*** Data supplied Section Begins ***
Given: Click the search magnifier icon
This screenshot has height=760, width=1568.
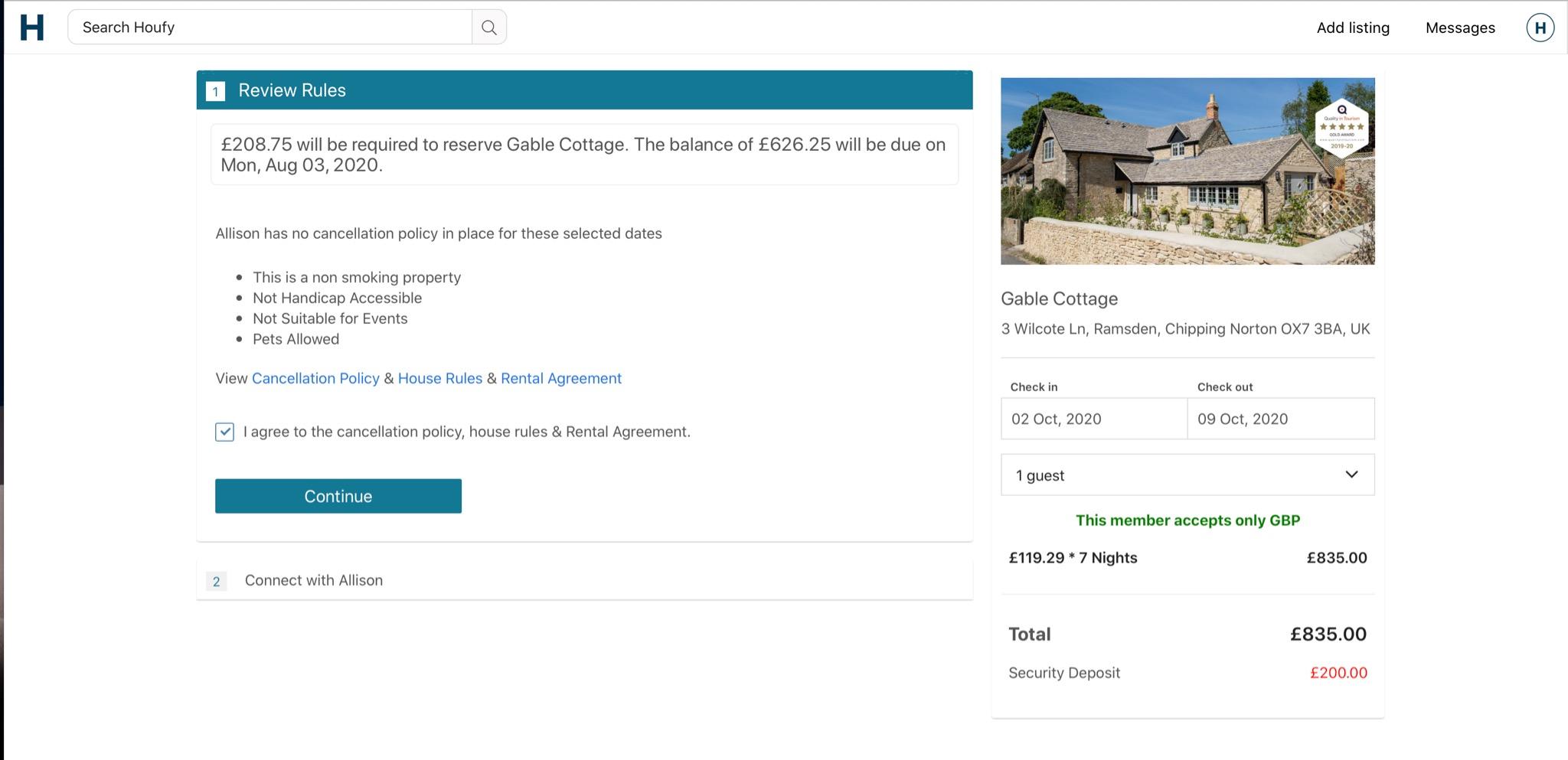Looking at the screenshot, I should [489, 28].
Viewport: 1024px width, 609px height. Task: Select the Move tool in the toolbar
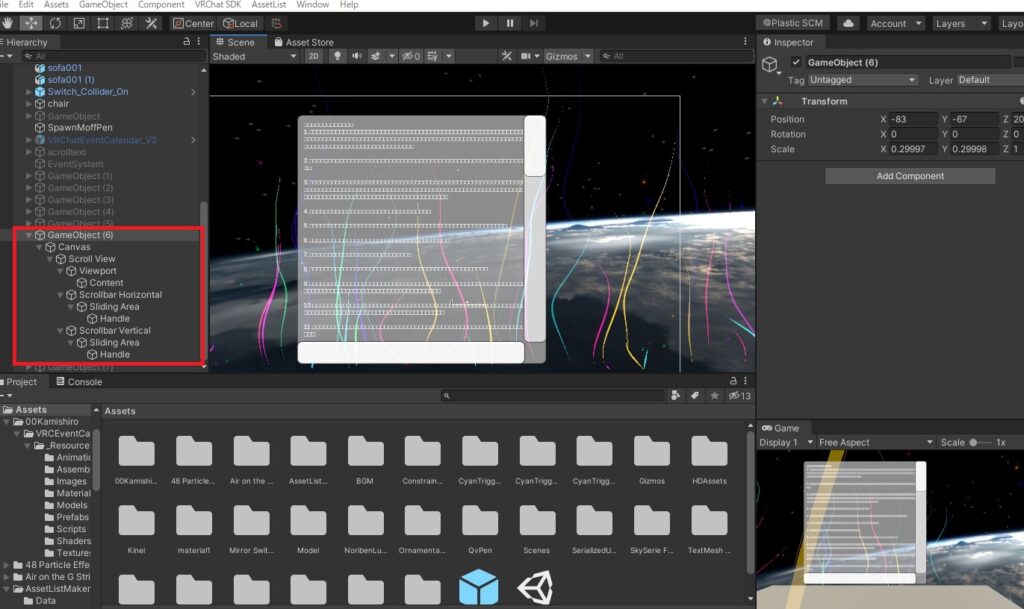coord(31,23)
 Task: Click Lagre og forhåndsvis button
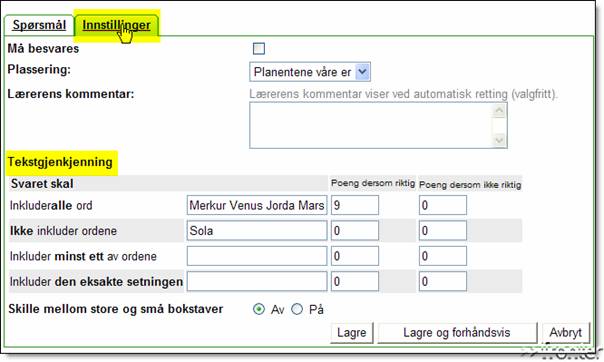pyautogui.click(x=457, y=333)
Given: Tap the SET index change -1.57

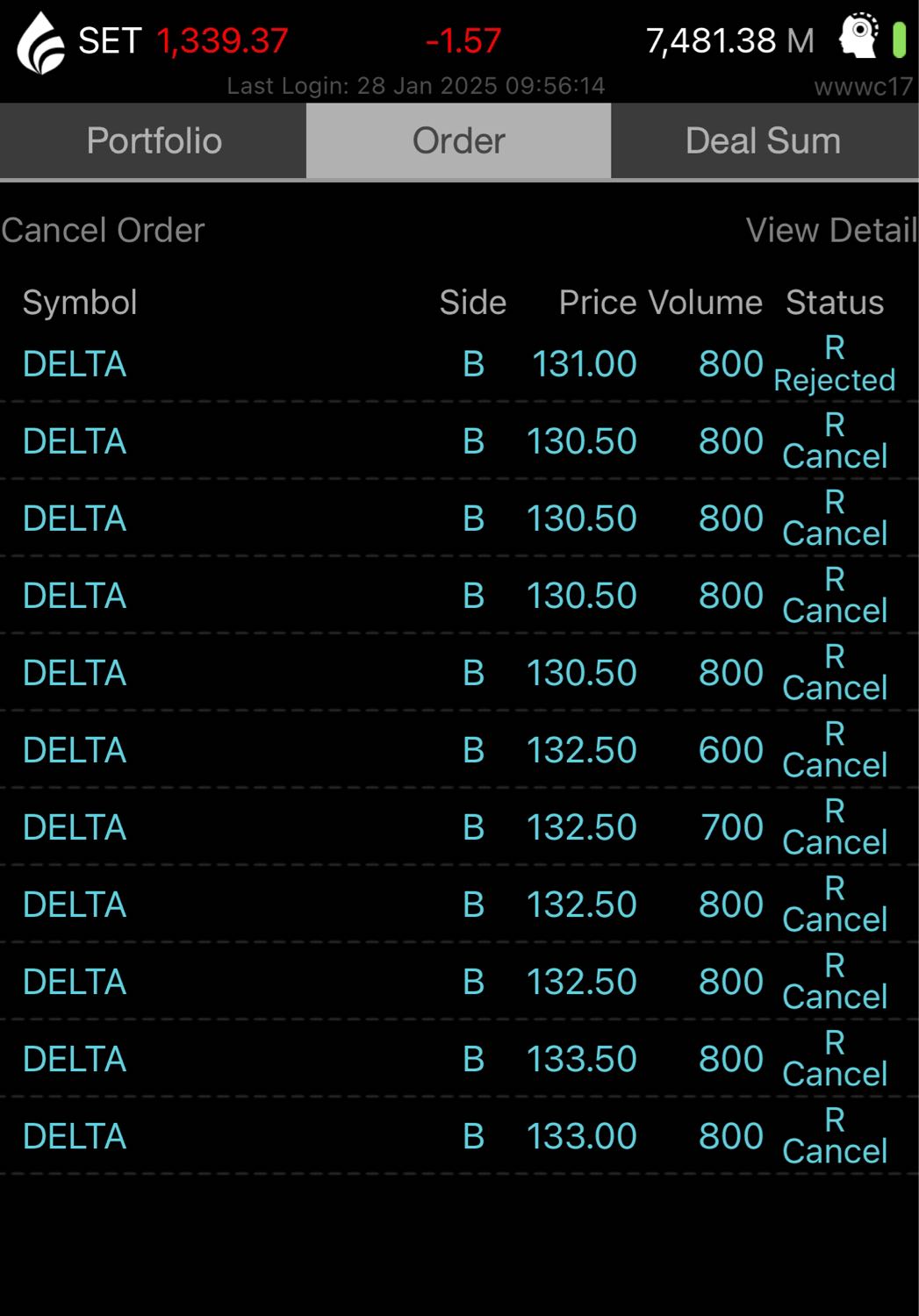Looking at the screenshot, I should click(463, 40).
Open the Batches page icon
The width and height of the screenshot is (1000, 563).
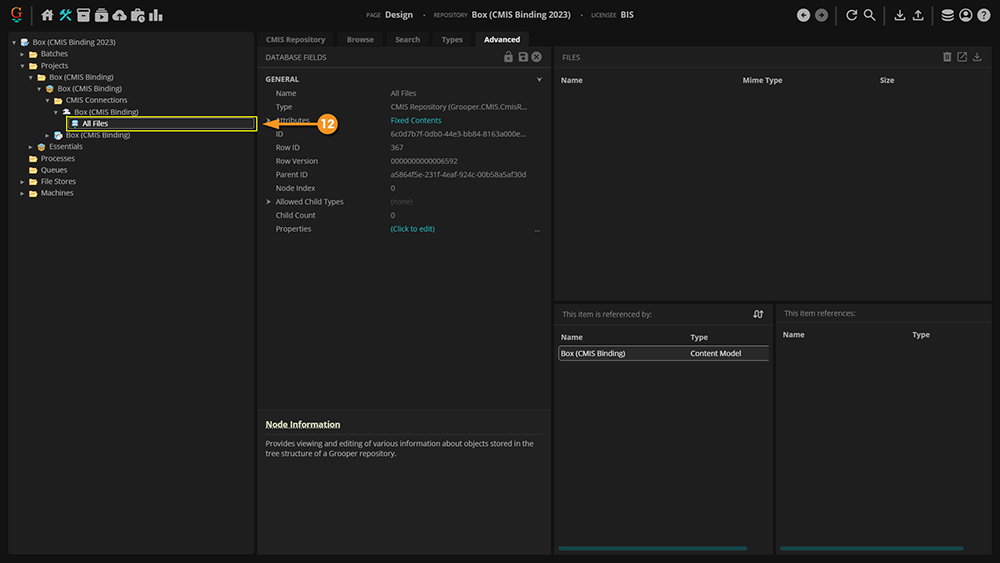[84, 15]
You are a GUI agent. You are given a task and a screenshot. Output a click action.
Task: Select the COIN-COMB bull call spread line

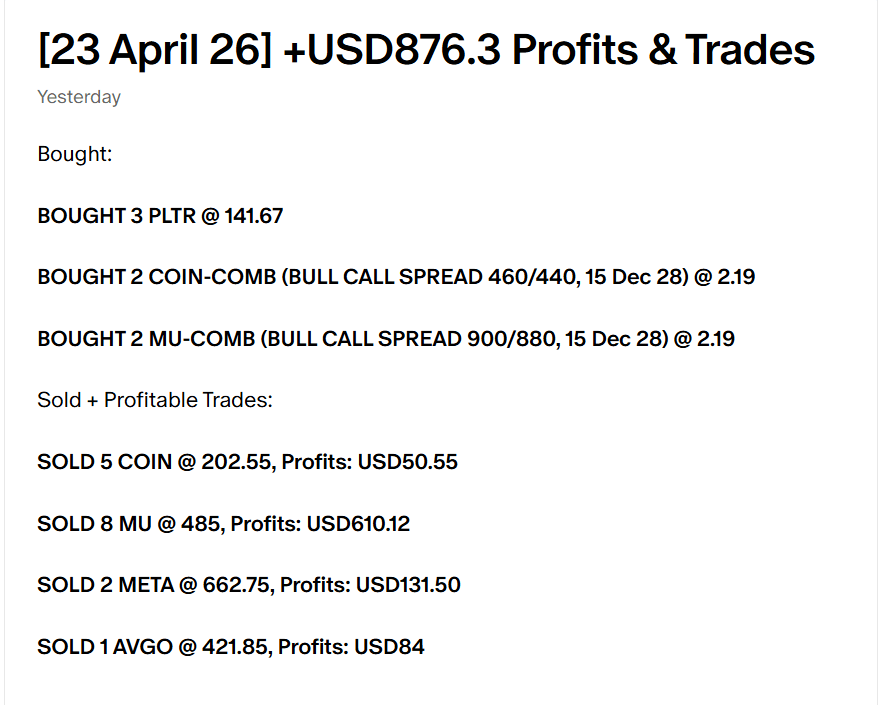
*** Data supplied Section Ends ***
What the exercise asks: Write out, word for word, the lines from the first line of the entries through the one containing "You are a GUI", both included. Leave out the pictures.

Answer:
Given: Click the search magnifier icon
This screenshot has height=760, width=1568.
Looking at the screenshot, I should [489, 28].
Viewport: 1024px width, 609px height. Task: Select the Move tool in the toolbar
coord(31,23)
 Task: Click Lagre og forhåndsvis button
pyautogui.click(x=457, y=333)
Given: Tap the SET index change -1.57

Looking at the screenshot, I should click(463, 40).
Open the Batches page icon
The width and height of the screenshot is (1000, 563).
[84, 15]
You are a GUI agent. You are given a task and a screenshot. Output a click action.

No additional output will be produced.